Dataset content
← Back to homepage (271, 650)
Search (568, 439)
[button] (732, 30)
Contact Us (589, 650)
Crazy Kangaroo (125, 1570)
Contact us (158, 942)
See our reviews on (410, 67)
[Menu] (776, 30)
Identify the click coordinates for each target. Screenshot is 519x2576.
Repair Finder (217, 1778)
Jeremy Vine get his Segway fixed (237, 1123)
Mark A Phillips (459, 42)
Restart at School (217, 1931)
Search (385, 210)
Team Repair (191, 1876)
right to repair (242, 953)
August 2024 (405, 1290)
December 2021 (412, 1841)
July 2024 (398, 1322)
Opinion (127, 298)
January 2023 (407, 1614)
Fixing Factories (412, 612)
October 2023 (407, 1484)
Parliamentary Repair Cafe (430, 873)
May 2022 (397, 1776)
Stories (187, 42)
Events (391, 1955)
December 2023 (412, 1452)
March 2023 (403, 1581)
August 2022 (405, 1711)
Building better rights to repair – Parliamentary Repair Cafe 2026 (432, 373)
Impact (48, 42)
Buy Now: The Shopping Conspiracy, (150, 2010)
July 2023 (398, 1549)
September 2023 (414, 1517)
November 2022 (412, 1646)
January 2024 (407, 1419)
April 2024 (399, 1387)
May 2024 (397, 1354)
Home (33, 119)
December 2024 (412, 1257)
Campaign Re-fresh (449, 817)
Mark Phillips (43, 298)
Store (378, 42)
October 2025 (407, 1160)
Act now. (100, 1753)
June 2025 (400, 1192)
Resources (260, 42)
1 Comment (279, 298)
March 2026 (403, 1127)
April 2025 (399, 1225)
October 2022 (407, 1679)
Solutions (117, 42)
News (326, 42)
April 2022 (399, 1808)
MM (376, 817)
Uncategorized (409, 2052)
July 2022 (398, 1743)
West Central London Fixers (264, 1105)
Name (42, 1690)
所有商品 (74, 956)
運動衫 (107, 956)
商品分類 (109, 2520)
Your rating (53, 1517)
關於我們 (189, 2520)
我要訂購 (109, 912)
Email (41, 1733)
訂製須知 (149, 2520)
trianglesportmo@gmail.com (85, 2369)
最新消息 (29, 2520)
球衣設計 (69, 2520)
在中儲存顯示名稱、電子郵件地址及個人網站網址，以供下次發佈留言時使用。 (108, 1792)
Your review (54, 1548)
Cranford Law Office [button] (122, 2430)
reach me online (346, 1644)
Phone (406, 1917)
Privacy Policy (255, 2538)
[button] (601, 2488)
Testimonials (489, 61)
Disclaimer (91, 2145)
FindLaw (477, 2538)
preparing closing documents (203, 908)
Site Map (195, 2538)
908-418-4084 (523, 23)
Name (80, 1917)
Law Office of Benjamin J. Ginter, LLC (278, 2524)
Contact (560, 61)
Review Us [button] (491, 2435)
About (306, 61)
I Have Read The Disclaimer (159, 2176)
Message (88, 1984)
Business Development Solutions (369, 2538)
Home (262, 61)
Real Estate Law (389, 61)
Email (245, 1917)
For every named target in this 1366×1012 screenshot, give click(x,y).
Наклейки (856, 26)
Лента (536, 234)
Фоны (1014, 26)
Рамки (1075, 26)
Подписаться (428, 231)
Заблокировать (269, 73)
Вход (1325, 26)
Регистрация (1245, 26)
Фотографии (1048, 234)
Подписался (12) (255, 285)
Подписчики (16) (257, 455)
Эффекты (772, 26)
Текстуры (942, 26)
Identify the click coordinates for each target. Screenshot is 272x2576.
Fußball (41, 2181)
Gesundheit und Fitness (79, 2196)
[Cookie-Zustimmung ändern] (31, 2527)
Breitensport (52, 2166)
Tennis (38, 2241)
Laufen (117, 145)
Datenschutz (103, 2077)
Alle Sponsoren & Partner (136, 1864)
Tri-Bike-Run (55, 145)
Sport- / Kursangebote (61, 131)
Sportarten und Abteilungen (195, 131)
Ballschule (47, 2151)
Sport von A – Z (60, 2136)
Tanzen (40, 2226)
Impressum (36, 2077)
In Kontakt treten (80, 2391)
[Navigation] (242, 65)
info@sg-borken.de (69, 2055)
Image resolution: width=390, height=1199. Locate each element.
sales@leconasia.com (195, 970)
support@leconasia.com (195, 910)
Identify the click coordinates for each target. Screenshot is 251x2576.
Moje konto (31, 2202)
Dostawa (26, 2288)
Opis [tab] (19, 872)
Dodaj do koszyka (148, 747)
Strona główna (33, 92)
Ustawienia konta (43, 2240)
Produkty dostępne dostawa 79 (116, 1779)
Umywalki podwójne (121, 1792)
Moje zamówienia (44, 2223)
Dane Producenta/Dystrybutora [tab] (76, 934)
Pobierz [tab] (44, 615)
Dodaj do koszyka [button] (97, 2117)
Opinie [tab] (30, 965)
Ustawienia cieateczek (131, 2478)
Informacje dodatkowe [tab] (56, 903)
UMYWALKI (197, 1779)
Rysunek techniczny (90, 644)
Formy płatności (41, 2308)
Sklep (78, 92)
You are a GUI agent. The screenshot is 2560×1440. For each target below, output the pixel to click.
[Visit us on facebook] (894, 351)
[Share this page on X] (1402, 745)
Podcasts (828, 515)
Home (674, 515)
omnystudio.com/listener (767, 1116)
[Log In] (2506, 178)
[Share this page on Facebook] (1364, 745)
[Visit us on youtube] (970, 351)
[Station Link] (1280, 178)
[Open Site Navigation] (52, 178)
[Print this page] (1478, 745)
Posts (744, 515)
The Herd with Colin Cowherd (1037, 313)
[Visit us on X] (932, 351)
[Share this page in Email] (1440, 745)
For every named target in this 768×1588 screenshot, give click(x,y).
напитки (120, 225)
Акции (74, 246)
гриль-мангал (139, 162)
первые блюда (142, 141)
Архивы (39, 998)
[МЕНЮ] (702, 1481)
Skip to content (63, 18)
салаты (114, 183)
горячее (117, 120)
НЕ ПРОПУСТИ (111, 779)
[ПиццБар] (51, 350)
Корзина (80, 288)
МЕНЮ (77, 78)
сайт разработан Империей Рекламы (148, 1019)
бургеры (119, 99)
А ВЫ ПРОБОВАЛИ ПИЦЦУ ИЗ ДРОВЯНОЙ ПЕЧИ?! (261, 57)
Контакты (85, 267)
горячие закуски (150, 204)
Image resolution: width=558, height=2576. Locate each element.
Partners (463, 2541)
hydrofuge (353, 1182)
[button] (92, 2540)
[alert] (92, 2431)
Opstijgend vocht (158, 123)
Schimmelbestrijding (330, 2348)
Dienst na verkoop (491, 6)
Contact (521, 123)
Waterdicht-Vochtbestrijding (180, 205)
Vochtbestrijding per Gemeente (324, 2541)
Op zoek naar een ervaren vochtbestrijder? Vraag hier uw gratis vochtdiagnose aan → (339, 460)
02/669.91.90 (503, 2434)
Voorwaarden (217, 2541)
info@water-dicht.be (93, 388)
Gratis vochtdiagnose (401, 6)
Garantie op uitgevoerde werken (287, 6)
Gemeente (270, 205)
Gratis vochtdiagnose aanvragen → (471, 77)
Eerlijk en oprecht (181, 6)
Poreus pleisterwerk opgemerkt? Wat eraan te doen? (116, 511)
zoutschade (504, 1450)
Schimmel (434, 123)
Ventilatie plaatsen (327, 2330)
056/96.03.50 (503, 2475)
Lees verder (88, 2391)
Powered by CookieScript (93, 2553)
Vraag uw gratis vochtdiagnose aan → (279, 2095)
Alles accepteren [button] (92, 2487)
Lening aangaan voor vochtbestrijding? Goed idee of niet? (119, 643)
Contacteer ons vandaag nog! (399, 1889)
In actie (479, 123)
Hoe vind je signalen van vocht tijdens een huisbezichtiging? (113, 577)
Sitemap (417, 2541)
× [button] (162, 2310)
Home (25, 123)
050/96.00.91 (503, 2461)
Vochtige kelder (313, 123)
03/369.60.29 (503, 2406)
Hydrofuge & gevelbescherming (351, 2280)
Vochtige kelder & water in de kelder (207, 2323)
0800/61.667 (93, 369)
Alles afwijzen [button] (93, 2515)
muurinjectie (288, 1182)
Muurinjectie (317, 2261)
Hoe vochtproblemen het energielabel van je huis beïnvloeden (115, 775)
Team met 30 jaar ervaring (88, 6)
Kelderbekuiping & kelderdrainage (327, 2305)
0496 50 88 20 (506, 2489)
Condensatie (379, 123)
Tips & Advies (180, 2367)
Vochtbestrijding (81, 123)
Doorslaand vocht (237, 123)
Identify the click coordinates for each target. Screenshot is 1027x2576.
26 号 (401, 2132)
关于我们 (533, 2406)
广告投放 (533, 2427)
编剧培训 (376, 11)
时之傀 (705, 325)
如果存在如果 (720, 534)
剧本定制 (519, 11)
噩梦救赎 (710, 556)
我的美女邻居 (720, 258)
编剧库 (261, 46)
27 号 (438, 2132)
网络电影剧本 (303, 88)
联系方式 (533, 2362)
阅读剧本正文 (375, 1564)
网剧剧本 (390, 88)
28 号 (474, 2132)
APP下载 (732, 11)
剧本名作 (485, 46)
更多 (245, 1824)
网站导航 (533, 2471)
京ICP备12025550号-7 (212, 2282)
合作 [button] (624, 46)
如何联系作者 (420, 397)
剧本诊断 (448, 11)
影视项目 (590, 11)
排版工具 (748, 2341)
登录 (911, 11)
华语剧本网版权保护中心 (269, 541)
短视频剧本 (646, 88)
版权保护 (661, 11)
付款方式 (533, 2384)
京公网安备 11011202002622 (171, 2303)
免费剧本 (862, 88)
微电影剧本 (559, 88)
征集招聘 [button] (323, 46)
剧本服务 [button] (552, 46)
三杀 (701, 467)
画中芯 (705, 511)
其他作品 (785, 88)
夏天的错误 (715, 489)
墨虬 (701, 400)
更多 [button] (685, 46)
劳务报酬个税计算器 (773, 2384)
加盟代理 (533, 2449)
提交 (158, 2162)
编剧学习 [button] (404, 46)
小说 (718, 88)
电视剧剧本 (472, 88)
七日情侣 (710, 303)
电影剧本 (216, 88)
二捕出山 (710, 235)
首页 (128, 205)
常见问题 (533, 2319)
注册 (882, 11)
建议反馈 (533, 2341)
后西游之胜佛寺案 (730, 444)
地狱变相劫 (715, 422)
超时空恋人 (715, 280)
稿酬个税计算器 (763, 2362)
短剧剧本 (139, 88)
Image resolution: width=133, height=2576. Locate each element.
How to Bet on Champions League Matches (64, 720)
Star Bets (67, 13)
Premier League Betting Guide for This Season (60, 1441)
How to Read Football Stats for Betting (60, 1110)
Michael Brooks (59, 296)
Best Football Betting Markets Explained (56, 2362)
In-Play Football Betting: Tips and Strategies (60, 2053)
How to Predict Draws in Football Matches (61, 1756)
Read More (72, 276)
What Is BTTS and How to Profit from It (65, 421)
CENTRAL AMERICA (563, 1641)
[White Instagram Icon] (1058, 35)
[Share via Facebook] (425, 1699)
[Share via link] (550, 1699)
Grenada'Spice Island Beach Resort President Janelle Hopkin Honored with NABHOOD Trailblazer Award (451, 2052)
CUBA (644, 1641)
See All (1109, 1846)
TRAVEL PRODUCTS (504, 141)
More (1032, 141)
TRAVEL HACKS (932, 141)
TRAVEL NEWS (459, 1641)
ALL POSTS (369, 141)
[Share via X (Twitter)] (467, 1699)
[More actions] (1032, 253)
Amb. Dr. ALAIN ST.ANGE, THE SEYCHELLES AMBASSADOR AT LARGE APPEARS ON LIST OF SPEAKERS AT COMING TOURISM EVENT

Work instruction
Look above for the line holding "Hoe vochtproblemen het" and the line holding "Doorslaand vocht (237, 123)". Retype both, and every line between them, word for word and nothing else.

Result
Hoe vochtproblemen het energielabel van je huis beïnvloeden (115, 775)
Team met 30 jaar ervaring (88, 6)
Kelderbekuiping & kelderdrainage (327, 2305)
0496 50 88 20 (506, 2489)
Condensatie (379, 123)
Tips & Advies (180, 2367)
Vochtbestrijding (81, 123)
Doorslaand vocht (237, 123)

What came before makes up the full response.